世迷い羊に翼はない(4)
***
静けさが素肌を浸透する。
銀色の槍が宙に浮かんでいる。
ぽっかりとした夜天の空洞に背を向け、隔たる刹那の合間に光を齎す。
「ナツメさん……!」
一瞬の目眩しに足元をふらつかせる。
「……ッ、…………」
鋭い穂先、酷薄の先端がすぐ手前を通り過ぎていく。
だめーー、反応が追いつかない……
認識するよりも速い速度で距離を詰める光。
肩を射抜かれるその間際、光の行く手を遮る黒い放射状の影に助けられる。五本の腕を伸ばすその影は、自身のファインプレーを誇るかのように、褒めて欲しくて自己主張する。
「あなたが、助けてくれたの……?」
放射状の影……よくよく見るとお星様の形をしている。
これはヒトデ……ヒトデの影絵だ。
「カラネミ、捕らえて」
指輪を乗せた影絵が蠢く。
伸ばす手を操り、明かりのもとで無数に解離させる。
絡みつく腕を振り払う乙女。幾重にもかさなる搦め手に捉われ上下左右に翻弄される。
ーー拡がる蔦の螺旋模様。
二つ槍を地面に突き刺し、あらがう乙女は神秘性を宿した魔法陣を展開する。
『ーーーー』
白黒紫と咲き乱れる光ーー
地表に根を遷す螺旋模様が暗夜に囚われた世界を作り変える。
「ーーーーッ」
ーーヒトデさん。
無数の腕を拡げる影絵のヒトデが、冷たい、固化した光に縫いつけられている。
苦しそうに、頭の冠を傾け踠いている。
光の鉄槌。磔刑の楔を打ち下ろす件の乙女は、再び、自由を手にして宙へと舞い上がる。
差し向ける槍。槍を構えて少女を照らし出す。
銀色の髪……ソキアさん。
〝待ってーー〟
思わず口を衝いてこぼれ出す言葉。
(それはダメ、危ない、危険なの、ーー許さない)
光の奔流が頭上から齎される。二つ槍の指差す少女へと向けて。
薄膜の表層意識を限りない白が塗り潰す。
フラッシュバックする世界。
ーー灰色が飛び交う空の下、光に背ける一輪の花を取り巻く住人たち。祈りを捧げ、眦深く、セピア色の光を目にして、崩れ去る。降り積もる澱。
「来て」
「……来て、わたしの夜会服」
「ーー遍く夜のジュリエッタ」
記憶が囁く。微睡む、夢の暗夜に置き忘れた記憶の残滓を掬い出す。深い、それは、迷宮の入口を前に向き合うこと。ーー汝、振り返るべからず。一切の望みを棄てよ。憂いの轍、我のもとに来たりーー
夜色のドレスが舞い踊る。右に左に縁飾りを翻す。
名前を呼ばれて嬉しそうにお辞儀する。朱色の刺繍紋が手袋に映える。
「掻き散らしてーー」
乙女が放つ膨大な熱量を前にする。原初の威力が、あらゆる境界を無為に取り払っていくのを知覚する。
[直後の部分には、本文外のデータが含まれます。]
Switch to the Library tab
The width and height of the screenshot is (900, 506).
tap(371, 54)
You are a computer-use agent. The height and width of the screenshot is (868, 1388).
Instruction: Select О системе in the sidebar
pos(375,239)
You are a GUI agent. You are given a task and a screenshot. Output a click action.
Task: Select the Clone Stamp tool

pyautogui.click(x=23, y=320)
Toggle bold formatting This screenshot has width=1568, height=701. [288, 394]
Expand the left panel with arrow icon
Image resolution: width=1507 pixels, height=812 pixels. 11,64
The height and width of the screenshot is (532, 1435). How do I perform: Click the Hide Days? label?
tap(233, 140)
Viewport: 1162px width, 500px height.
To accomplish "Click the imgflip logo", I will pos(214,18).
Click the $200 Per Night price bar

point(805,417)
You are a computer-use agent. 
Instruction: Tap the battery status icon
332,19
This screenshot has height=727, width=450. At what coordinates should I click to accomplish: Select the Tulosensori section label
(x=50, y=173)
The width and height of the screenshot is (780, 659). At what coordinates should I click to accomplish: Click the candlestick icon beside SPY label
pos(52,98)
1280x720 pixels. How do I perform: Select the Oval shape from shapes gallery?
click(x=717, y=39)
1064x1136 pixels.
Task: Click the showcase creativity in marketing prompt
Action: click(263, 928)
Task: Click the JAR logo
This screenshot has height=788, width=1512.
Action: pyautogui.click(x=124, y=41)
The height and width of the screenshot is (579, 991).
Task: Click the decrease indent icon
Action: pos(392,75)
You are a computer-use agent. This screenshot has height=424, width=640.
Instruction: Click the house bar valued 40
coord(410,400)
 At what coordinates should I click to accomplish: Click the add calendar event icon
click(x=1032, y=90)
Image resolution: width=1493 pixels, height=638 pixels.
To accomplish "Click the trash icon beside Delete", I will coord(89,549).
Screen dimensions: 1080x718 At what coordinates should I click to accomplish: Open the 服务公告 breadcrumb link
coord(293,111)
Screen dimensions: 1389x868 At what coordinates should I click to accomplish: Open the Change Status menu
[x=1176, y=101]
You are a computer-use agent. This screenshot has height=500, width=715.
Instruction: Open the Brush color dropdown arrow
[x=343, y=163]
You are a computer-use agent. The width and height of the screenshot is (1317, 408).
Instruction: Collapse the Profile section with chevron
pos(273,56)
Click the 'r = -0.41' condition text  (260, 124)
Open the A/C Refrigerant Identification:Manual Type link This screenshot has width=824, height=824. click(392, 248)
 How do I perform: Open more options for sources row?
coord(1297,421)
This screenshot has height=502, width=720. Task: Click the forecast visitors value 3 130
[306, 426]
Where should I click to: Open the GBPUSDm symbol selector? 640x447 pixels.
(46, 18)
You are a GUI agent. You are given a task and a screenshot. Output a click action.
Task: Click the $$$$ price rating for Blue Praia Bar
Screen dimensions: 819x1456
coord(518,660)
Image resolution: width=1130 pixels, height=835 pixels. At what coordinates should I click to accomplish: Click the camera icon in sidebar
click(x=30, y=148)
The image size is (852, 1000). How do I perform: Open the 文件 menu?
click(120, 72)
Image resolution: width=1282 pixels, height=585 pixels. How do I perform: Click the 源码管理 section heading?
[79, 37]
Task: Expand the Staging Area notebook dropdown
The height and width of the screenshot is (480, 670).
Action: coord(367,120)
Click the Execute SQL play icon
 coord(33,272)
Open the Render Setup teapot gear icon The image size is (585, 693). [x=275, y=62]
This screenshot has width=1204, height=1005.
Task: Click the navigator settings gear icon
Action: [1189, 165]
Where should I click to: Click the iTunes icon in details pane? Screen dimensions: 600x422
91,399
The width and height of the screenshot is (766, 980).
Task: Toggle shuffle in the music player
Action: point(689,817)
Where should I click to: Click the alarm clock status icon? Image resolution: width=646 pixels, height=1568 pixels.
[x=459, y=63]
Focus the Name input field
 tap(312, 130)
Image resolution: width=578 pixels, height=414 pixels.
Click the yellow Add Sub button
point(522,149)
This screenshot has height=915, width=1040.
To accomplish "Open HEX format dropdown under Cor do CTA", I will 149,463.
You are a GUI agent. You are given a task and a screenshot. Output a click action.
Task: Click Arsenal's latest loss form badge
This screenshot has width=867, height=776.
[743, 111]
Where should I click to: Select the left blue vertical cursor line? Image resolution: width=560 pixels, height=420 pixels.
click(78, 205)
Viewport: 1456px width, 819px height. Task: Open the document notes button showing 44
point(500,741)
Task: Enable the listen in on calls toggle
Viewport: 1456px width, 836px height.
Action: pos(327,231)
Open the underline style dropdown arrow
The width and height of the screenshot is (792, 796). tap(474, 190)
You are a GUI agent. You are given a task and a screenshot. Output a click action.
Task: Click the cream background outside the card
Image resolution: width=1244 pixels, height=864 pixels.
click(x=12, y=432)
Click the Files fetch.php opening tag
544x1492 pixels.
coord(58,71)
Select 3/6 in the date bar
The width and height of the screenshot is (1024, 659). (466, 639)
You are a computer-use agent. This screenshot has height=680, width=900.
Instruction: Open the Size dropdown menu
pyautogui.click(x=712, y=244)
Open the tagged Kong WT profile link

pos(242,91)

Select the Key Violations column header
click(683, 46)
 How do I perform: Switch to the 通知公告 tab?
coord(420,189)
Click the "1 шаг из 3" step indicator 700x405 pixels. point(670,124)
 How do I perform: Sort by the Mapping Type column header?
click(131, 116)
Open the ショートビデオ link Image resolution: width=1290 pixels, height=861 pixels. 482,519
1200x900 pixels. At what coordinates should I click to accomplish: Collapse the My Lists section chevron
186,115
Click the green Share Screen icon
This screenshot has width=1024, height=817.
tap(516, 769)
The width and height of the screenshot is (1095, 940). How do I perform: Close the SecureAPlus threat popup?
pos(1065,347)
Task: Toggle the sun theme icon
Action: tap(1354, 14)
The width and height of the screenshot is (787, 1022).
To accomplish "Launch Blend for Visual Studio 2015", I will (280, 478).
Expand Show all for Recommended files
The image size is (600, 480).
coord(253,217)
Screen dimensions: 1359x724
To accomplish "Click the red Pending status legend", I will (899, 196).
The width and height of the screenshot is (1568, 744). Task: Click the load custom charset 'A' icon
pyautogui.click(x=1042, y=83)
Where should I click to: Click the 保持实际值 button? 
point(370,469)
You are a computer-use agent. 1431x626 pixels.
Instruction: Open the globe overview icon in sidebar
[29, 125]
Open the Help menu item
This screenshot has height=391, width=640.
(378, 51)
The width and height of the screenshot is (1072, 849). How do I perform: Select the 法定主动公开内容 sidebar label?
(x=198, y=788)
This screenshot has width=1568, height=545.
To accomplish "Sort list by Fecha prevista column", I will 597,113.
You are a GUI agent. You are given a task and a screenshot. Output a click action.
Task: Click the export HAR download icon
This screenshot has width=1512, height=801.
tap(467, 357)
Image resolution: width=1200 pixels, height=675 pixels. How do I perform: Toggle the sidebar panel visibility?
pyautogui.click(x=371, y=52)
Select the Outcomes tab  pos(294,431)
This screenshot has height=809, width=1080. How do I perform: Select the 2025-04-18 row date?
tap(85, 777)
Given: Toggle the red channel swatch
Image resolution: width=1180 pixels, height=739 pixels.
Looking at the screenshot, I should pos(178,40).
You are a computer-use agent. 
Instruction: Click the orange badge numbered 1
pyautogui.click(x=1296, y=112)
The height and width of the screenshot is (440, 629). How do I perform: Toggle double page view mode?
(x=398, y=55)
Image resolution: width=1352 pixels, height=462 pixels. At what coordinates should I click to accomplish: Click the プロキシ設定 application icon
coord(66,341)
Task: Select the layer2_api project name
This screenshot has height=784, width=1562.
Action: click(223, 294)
ーーたなびく夜の緩やかな薄幕が、光の奔流を解きほぐしていくのを目の当たりにする。
「ジュリエッタ。上!」
見上げれば、天頂を目指して上昇する乙女甲冑の姿。
羽根兜の翼を広げ、自身を象る力の源泉を求めて雲居を遥かに飛翔する。次第に大きくなる月の輪郭を眺めて、乙女は足下を映す見知らぬ世界の全容を明らかにする。ーー点在する星粒の群像模様。乙女は知る。自身が寄り添うべき苦悩はそこにある。
「ーー来て。羊さん。追いかけるの」
呼びかける。けれど、子羊の姿はそこにない。いつもは決まってそこにいた。でも、待ち望む姿は見つけられない……
「カラネミ……跳べる?」
問いかける少女のもと、影と重なるヒトデを見つける。光の留針をゆるゆると抜け出し、今は、五本の腕を少女に預け、不定形な身体をゆっくりと伸び縮みさせている。問いかける少女に〝準備万端〟ーー、おずおず主の横で冠を整えると、自らの手足で魔法陣を築き上げる。
「ーー行きましょう、ナツメさん」
少女がその手を差し出している。冷たい夜の静けさを知る腕……
〝ソキアさん〟の伸ばす手を掴み取ろうと、うずくまる闇に足を踏み入れた。
【登場人物紹介】
カラネミ:ヒトデの王族。儚いものが好み。ソキアのパートナー。プロポーズは自分から。
ジュリエッタ:魔法のドレス。空に浮かぶ。俯きがちで奥ゆかしい。ひらひらをひらひらさせるのが趣味。